### [Source text]
Oh, yes, sorry I forgot about the move.

Choco went through a lot (can't believe I've been around that long...) and down the line most people are better than in any abusive relationship.

You are going through the worst period. Don't doubt yourself. Imagine that this is climbing a wall, or going through a mountain range, or a tunnel. When you get to the other side it suddenly gets better.

Go to court if necessary. I did and it took a lot of hassle out of my hands, and exH actually ended up agreeing to a divorce in the first hearing. It means that you are serious and you are not prepared to depend on him to move on with your life.

Namechanger2015 · 22/06/2015 22:41

Go to court if necessary. I did and it took a lot of hassle out of my hands, and exH actually ended up agreeing to a divorce in the first hearing. It means that you are serious and you are not prepared to depend on him to move on with your life.

Yes my gut instinct is to do this all via the courts/SHL. I can only be nice/reasonable to his face and find it very difficult to fight my corner. I am happy with being nice in person so we can be good about the children.

I still think he is trying to pull the wool over my eyes re finances so wouldn't trust him to do the honourable thing there.

Choco went through a lot (can't believe I've been around that long...) and down the line most people are better than in any abusive relationship.

When I have my good days life seems so easy and relaxed without him. Other days like today it feels like a pipe-dream and totally undoable on my own. Like I created a silly fantasy escape of my own doing and now I can't manage the reality of it at all.

OP posts:
Namechanger2015 · 22/06/2015 22:48

You are going through the worst period. Don't doubt yourself.

Trying hard. Thank you.

OP posts:
Vivacia · 23/06/2015 05:08

Hope you've woken up in a good place name

Namechanger2015 · 23/06/2015 10:30

Morning, not much better but a busy day which is good.

It's DDs birthday today, H called and wished her a happy birthday. I can sense the distance between them on the phone, but I think that is just down to the challenges of having conversations with 5yo on the phone.

He has posted her a birthday card - this is written from daddy, mummy, sisters and his parents. So casually slotting me in there and pretending our family is still in tact.

He is planning on having them this weekend, but doesn't know if his car will be fixed. So in other words, no idea if he is having them I suppose.

He would like to come to DDs birthday dinner this evening, with all of my family present, even though he is not invited. And he of course announces this via text today, instead of last week when he heard of the dinner plans, so I have to work around it? I don't think so.

### [Actions to take]
1 - In the separation thread, why is the husband unsure whether he will have the children this weekend?
2 - Quote the separation thread word for word, taking everything from "Yes my gut instinct" down to "of it at all.".
3 - Extend the separation thread by writing on from its final sentence.

### [Listed records]

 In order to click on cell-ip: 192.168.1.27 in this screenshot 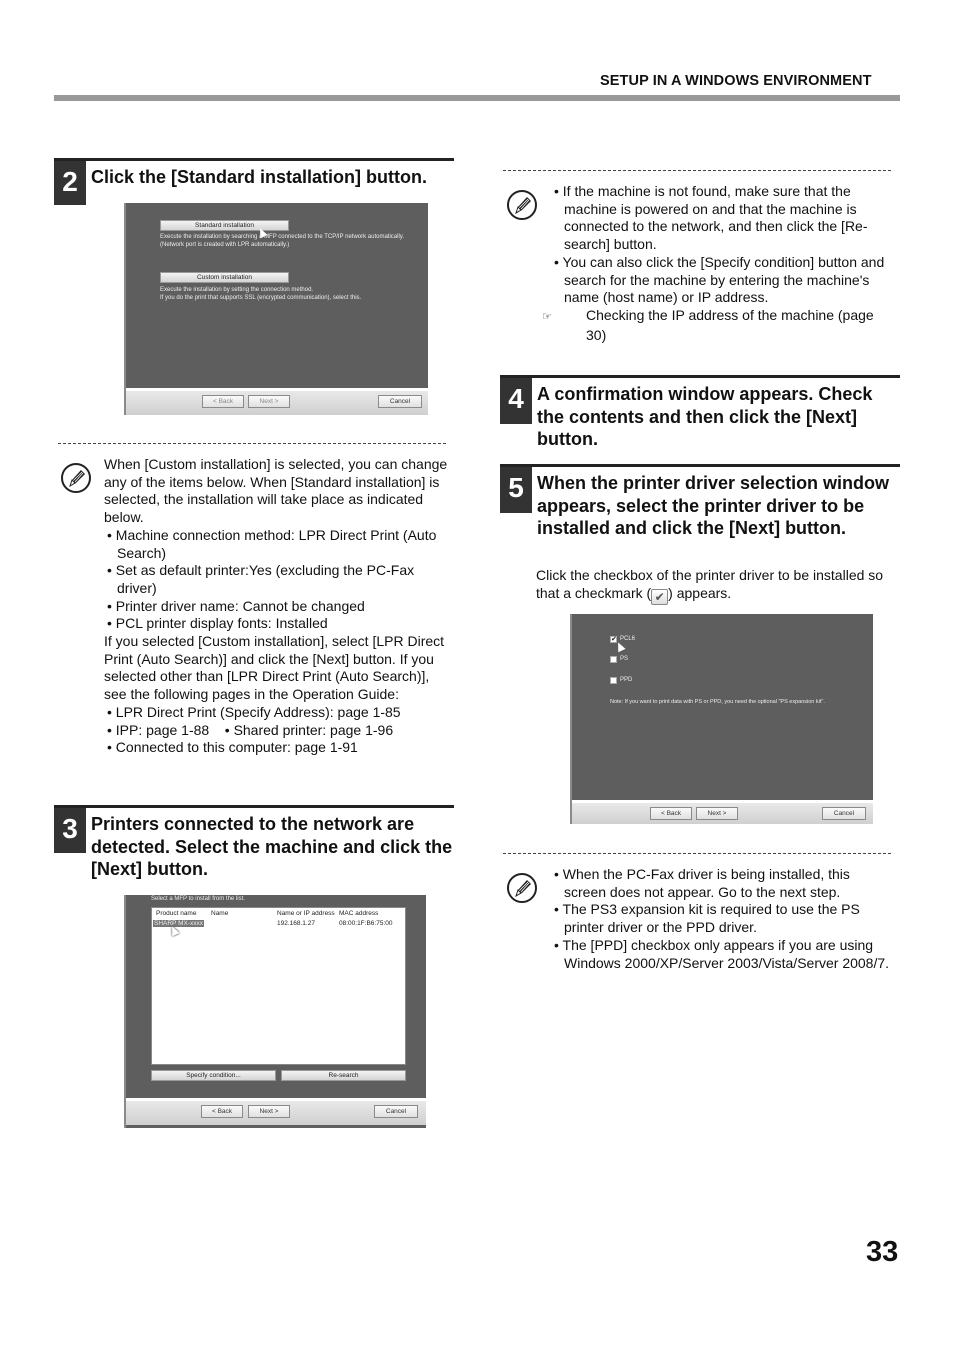, I will do `click(296, 924)`.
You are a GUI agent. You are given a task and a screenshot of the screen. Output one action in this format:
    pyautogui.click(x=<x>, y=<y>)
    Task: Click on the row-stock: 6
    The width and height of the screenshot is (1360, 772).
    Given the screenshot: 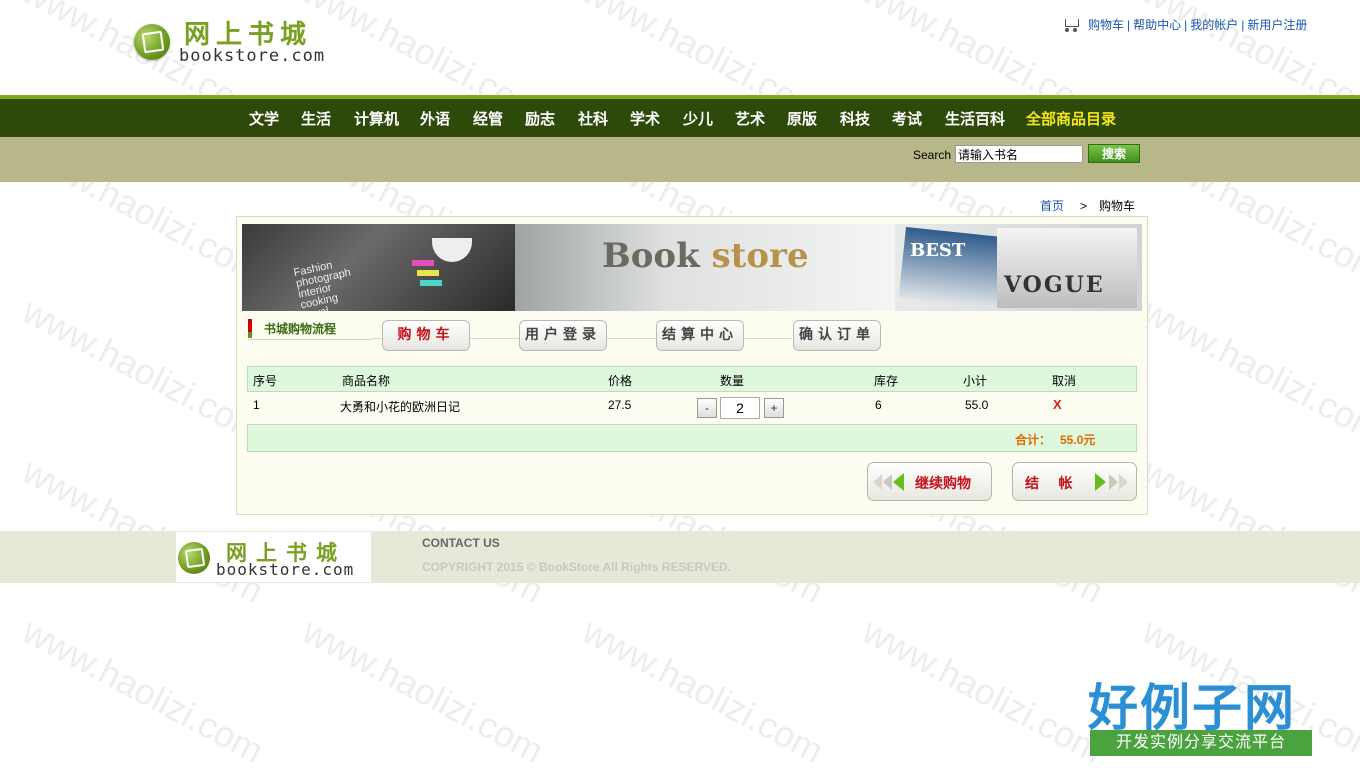 What is the action you would take?
    pyautogui.click(x=878, y=405)
    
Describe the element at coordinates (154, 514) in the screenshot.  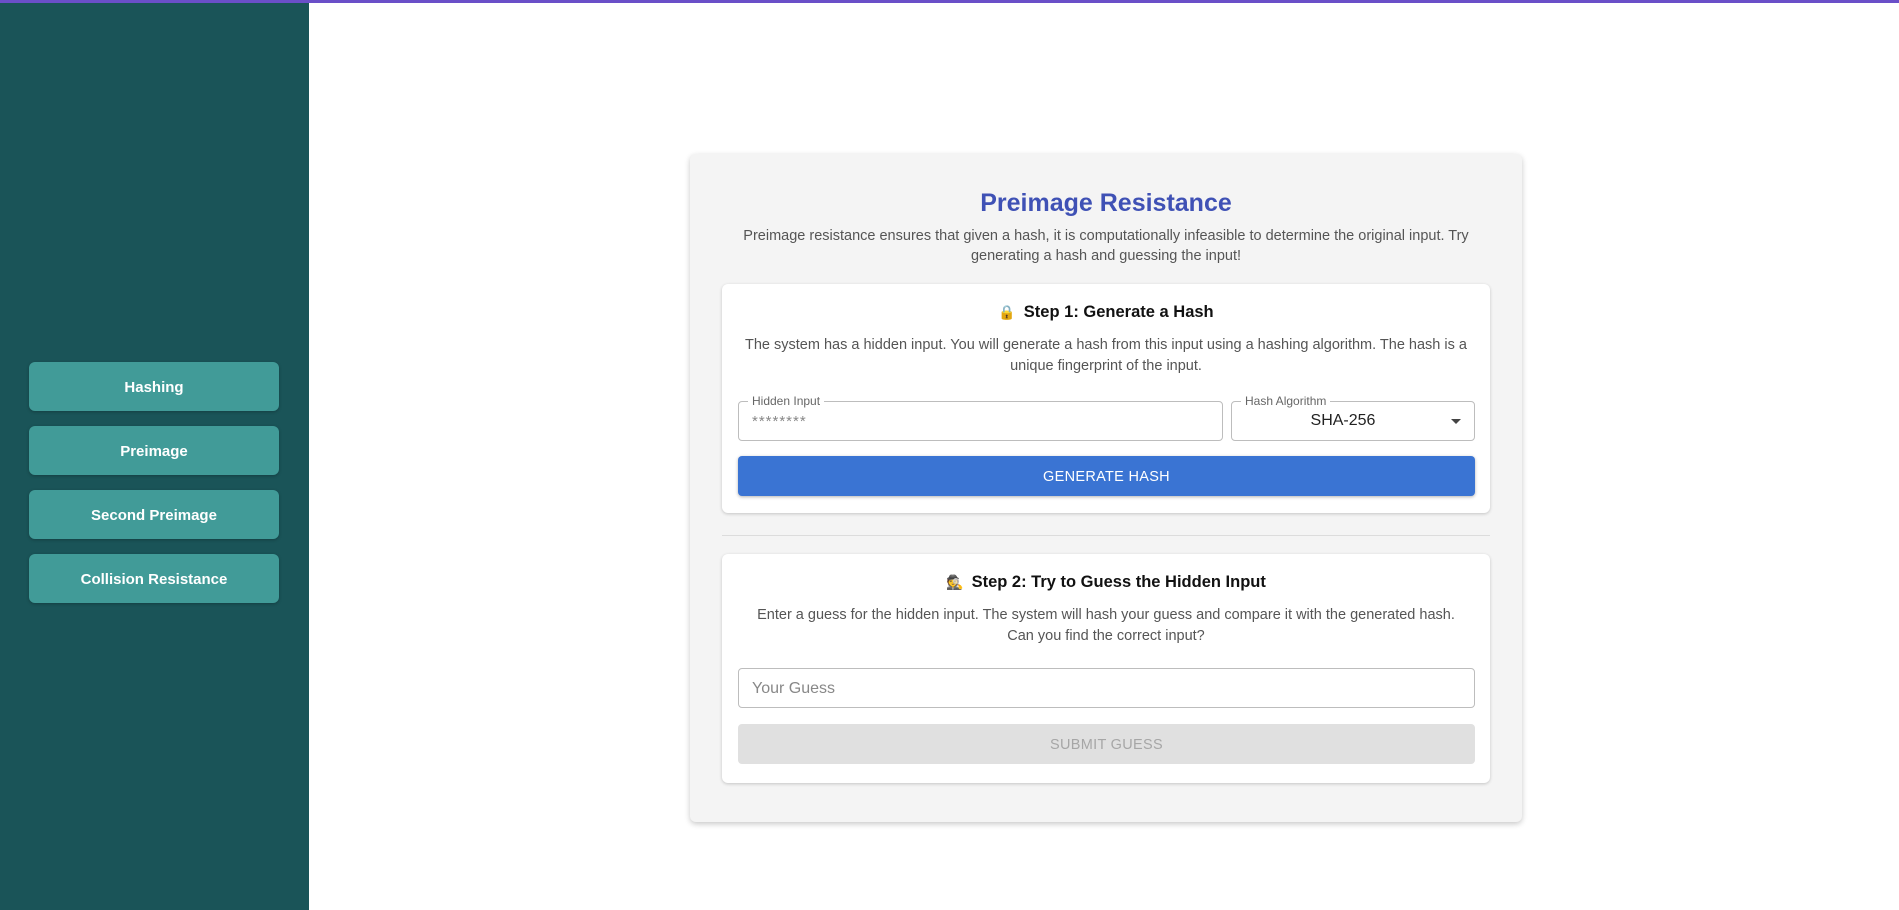
I see `nav-button-second-preimage: Second Preimage` at that location.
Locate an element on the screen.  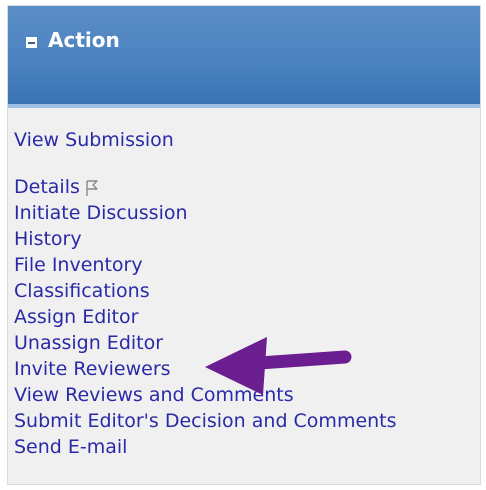
history-link: History is located at coordinates (247, 239).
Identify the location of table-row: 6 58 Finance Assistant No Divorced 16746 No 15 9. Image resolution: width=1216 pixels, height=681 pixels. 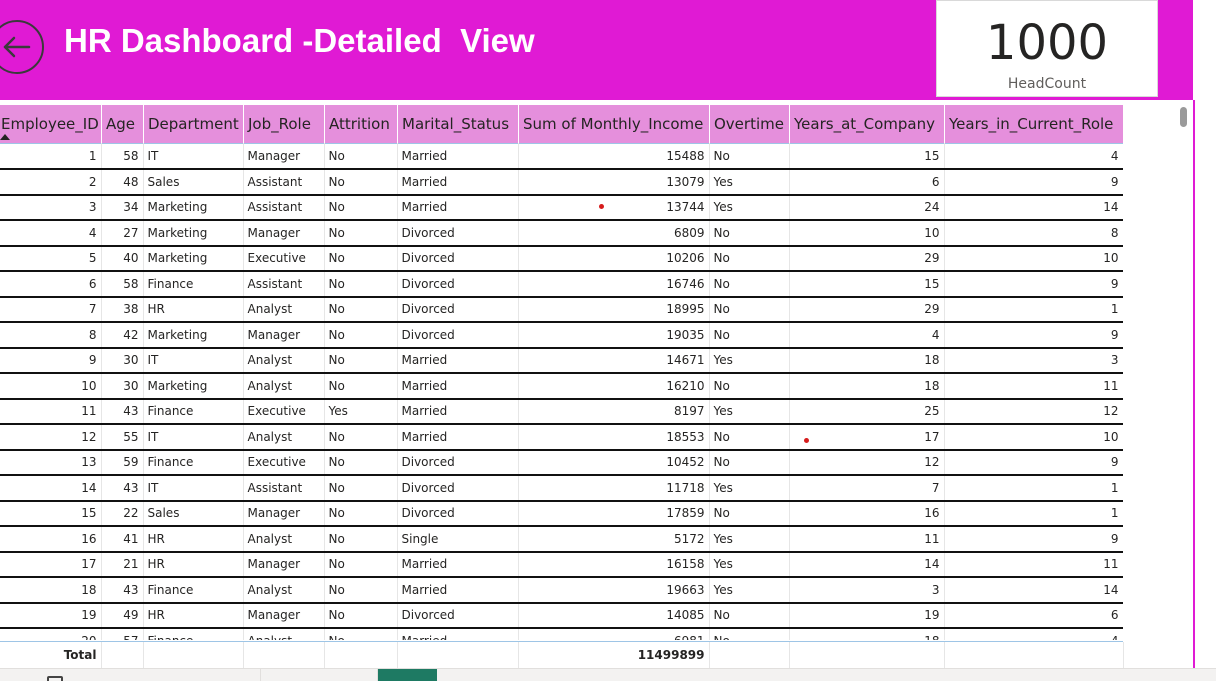
(562, 284).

### [Answers in order]
1 - He doesn't know if his car will be fixed.

2 -
Yes my gut instinct is to do this all via the courts/SHL. I can only be nice/reasonable to his face and find it very difficult to fight my corner. I am happy with being nice in person so we can be good about the children.

I still think he is trying to pull the wool over my eyes re finances so wouldn't trust him to do the honourable thing there.

Choco went through a lot (can't believe I've been around that long...) and down the line most people are better than in any abusive relationship.

When I have my good days life seems so easy and relaxed without him. Other days like today it feels like a pipe-dream and totally undoable on my own. Like I created a silly fantasy escape of my own doing and now I can't manage the reality of it at all.

3 -
On the plus side he would like to have the DDs for a few weeks over the summer hols which is unheard of.

No mention of solicitors email re divorce papers (again) that he would have received last night.

I still feel like I am being manipulated by him.

OP posts:
Lweji · 23/06/2015 10:39

Right, how can he be there for dinner but he doesn't know if his car will be ready for the weekend?

And I'd write to him telling him that he is not to write cards or whatever in your name.

Namechanger2015 · 23/06/2015 10:43

He has two cars. The family car which is now 10+ years old, and the £45K sports car which only seats two people.

OP posts:
Lweji · 23/06/2015 10:48

Of course...

I'd give a deadline to let you know if he is taking the children (something like Thursday) or you'll make plans. There is public transport, presumably. Children often love it too, and it's easier to have children for a couple of hours on a train than 1.5 in a car.

And if he doesn't take them, he forgoes his weekend.

Namechanger2015 · 23/06/2015 11:03

Lweji, great minds. That is exactly what I am doing. I'll give him till Thursday to let me know and we have plans the following 2 weekends as well so he will just have to sort something out.

It's exactly this attitude that has driven me insane over the years. Nothing concrete and no sharing or discussing of plans.

OP posts:
Vivacia · 23/06/2015 11:29

He has posted her a birthday card - this is written from daddy, mummy, sisters and his parents.

Yeah, that's just bloody weird Hmm he is a complete controlling bully. I can see how you might be struggling to get from under his thrall.

He would like to come to DDs birthday dinner this evening, with all of my family present, even though he is not invited. And he of course announces this via text today, instead of last week when he heard of the dinner plans, so I have to work around it? I don't think so.

WTAF? How did you respond to this?

Namechanger2015 · 23/06/2015 12:27

He is a complete controlling bully. I can see how you might be struggling to get from under his thrall.

Vivacia, he just does not listen to me, he is ploughing ahead with things like we are still together. It makes me realise why I was so under his control. He actively choosing not to listen to me, and goes ahead regardless. He is making his point with the card, and not actually thinking realistically at all.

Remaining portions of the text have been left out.